BEGIN Data

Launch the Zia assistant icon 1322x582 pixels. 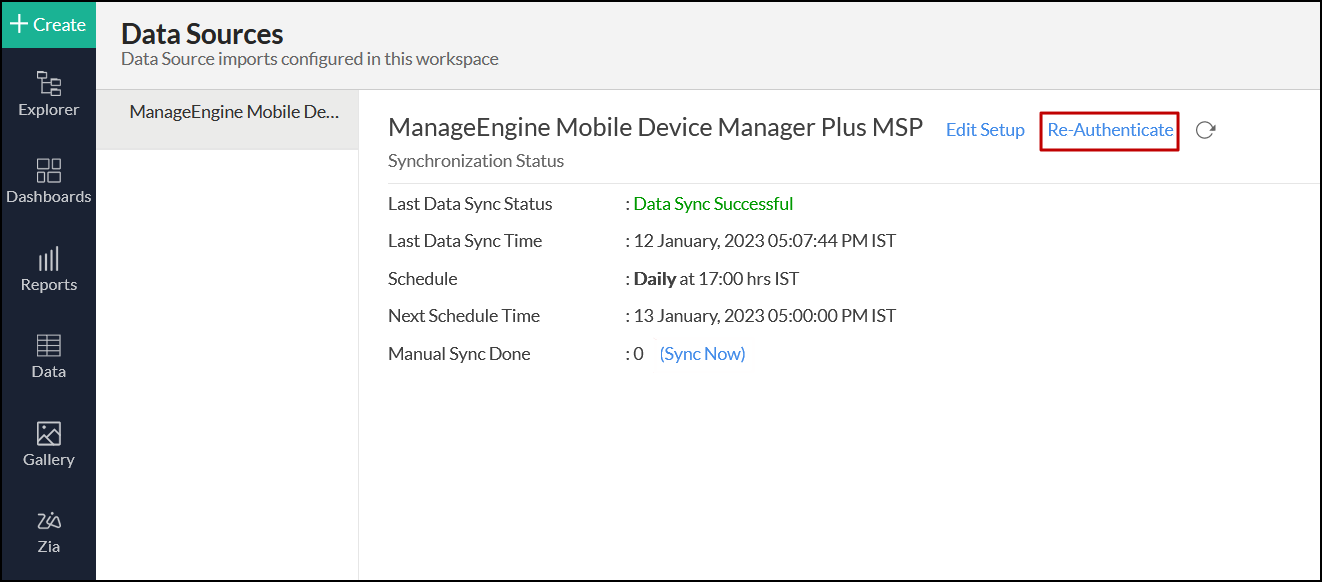tap(48, 521)
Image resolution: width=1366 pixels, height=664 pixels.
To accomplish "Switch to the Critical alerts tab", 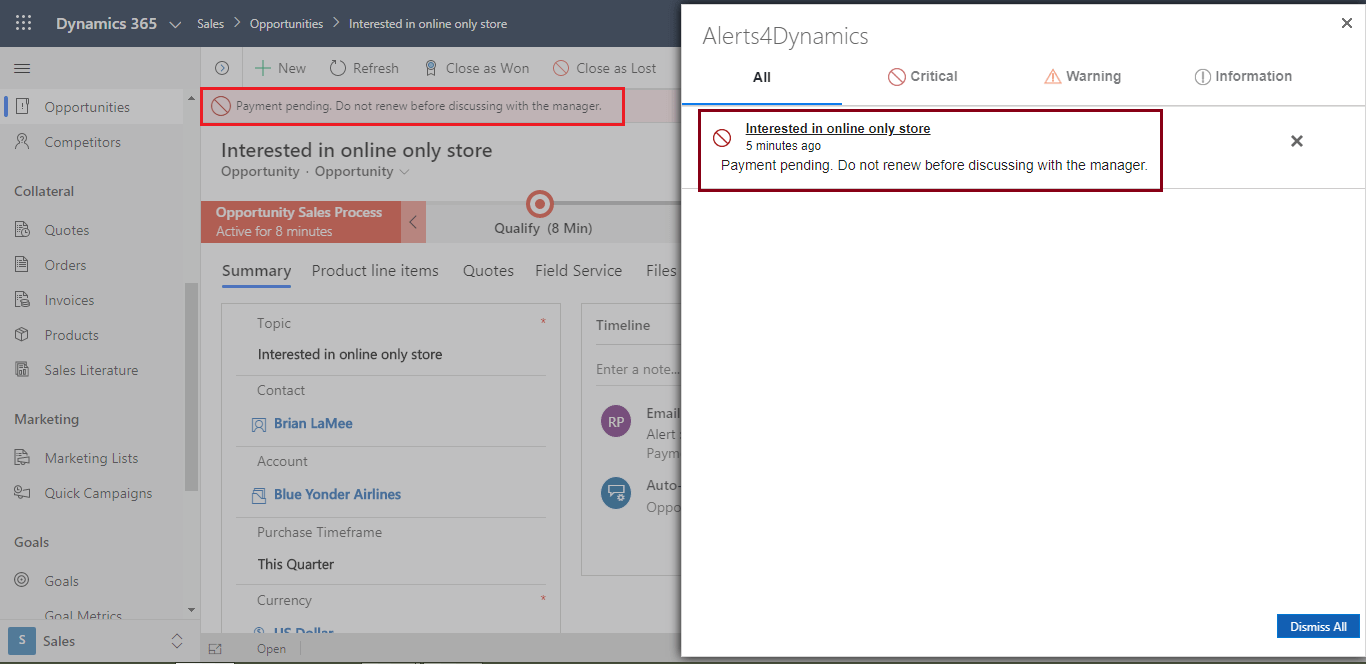I will pos(923,76).
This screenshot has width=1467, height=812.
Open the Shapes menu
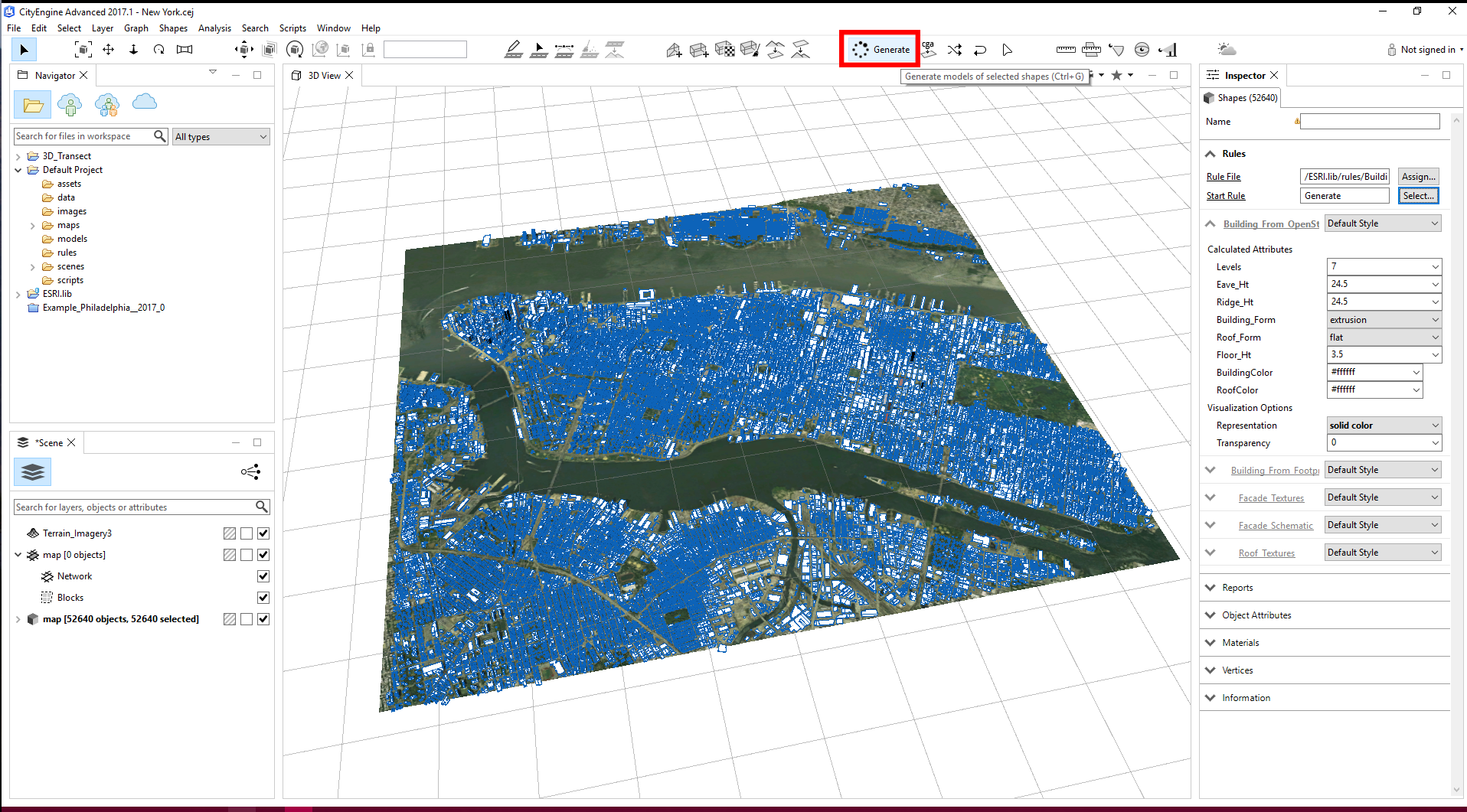click(173, 28)

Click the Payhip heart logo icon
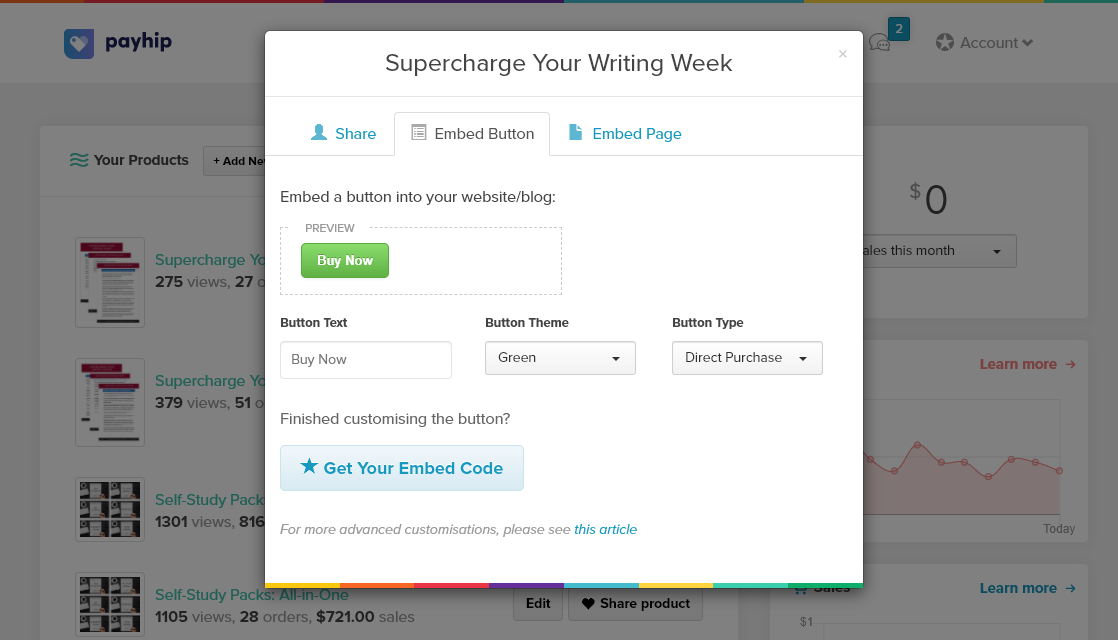point(78,43)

END Data

Problem statement
Repeat exactly the lines above, starting at the one that contains "Open the Shapes menu" and stopping at the last line of the entries, and leave out the pictures.

The completed task
Open the Shapes menu
click(173, 28)

Click the Payhip heart logo icon
point(78,43)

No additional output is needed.